ASSIGNED TASK =>
Which lines of the records below contain the word "profile"? Copy each of them out.

** Opening EXTRACTED DATA block **

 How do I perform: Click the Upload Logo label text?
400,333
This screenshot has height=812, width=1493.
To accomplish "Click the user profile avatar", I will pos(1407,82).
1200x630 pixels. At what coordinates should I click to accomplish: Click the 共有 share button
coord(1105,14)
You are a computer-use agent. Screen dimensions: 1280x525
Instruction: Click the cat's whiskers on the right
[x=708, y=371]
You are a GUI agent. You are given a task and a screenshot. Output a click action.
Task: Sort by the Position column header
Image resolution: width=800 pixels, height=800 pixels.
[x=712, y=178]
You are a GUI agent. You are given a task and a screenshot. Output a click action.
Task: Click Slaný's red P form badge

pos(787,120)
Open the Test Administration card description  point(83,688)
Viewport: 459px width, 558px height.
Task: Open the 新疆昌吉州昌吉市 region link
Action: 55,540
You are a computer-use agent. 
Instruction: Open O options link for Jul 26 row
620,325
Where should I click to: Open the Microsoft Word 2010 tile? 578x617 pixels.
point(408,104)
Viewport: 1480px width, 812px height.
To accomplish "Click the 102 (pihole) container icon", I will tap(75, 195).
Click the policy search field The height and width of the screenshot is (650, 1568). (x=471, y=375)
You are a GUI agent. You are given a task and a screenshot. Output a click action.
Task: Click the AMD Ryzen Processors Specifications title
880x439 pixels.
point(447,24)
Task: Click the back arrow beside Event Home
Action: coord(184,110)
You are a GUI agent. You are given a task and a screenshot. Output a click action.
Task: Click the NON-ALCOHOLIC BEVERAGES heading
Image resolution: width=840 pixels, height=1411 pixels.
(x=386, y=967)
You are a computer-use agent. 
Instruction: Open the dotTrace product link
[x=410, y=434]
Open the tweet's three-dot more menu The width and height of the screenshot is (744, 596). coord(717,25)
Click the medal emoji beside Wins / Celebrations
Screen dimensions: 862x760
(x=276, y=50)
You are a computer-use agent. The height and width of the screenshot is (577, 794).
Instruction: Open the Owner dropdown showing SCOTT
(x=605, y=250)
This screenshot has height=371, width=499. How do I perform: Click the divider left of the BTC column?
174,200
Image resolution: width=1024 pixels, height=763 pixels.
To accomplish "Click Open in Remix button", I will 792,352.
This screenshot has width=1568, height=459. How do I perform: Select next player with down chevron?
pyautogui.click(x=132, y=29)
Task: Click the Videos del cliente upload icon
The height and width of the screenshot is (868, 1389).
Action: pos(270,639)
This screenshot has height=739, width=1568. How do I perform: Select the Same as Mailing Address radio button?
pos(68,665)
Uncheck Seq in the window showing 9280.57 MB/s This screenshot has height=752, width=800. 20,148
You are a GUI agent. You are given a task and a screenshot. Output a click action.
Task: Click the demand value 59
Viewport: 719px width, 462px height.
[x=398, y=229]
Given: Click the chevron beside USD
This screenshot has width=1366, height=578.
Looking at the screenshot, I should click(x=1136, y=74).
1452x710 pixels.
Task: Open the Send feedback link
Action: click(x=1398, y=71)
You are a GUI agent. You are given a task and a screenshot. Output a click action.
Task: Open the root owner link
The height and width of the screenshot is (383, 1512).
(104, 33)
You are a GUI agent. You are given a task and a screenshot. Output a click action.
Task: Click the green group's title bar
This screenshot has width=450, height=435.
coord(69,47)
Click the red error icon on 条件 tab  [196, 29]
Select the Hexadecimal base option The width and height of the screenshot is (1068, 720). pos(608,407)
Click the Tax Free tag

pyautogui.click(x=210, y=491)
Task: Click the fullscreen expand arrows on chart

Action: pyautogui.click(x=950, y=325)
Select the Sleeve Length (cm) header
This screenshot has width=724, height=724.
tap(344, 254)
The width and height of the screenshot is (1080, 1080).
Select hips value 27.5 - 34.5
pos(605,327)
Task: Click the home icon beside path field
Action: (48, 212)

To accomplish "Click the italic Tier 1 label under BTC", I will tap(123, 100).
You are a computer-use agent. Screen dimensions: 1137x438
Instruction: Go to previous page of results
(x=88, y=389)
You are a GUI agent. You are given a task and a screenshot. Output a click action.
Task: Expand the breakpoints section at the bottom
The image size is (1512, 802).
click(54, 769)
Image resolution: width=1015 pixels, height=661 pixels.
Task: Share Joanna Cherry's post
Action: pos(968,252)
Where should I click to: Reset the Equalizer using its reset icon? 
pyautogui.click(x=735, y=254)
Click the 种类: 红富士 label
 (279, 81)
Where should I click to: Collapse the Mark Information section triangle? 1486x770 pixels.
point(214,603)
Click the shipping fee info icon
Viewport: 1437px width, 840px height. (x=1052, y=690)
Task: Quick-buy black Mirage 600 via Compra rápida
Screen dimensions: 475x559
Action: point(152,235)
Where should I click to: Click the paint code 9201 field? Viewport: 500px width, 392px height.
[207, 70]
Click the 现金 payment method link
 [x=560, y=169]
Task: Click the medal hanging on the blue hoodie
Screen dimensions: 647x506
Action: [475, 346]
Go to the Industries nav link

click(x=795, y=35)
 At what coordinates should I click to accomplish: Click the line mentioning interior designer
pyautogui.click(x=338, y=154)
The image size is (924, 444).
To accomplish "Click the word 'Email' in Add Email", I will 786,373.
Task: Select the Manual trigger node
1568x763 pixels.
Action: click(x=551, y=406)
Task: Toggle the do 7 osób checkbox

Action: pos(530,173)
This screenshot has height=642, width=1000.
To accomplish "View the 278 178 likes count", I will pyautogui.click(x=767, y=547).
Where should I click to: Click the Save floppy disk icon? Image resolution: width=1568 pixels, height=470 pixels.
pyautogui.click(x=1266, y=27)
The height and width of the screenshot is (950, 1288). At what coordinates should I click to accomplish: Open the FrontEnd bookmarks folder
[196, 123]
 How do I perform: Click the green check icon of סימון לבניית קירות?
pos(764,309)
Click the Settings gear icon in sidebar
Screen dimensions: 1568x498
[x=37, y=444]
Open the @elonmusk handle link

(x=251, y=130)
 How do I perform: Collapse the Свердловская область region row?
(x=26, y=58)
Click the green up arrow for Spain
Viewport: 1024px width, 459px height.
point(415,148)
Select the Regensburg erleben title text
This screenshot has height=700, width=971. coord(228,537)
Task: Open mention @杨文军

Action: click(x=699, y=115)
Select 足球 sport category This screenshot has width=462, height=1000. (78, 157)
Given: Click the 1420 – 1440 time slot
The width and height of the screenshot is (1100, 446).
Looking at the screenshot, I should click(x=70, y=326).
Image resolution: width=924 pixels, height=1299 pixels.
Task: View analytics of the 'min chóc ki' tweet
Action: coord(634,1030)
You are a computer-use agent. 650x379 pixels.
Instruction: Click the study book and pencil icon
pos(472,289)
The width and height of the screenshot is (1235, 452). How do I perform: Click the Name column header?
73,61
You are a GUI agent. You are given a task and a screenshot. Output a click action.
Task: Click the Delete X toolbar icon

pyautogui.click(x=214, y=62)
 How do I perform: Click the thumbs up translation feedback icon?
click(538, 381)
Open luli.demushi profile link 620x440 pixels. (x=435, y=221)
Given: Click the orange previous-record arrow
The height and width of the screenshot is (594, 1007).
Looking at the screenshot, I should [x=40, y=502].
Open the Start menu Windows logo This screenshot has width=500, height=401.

** Closing EXTRACTED DATA block **

TASK RESPONSE =>
To accomplish "Click the user profile avatar", I will pos(1407,82).
Open luli.demushi profile link 620x440 pixels. (x=435, y=221)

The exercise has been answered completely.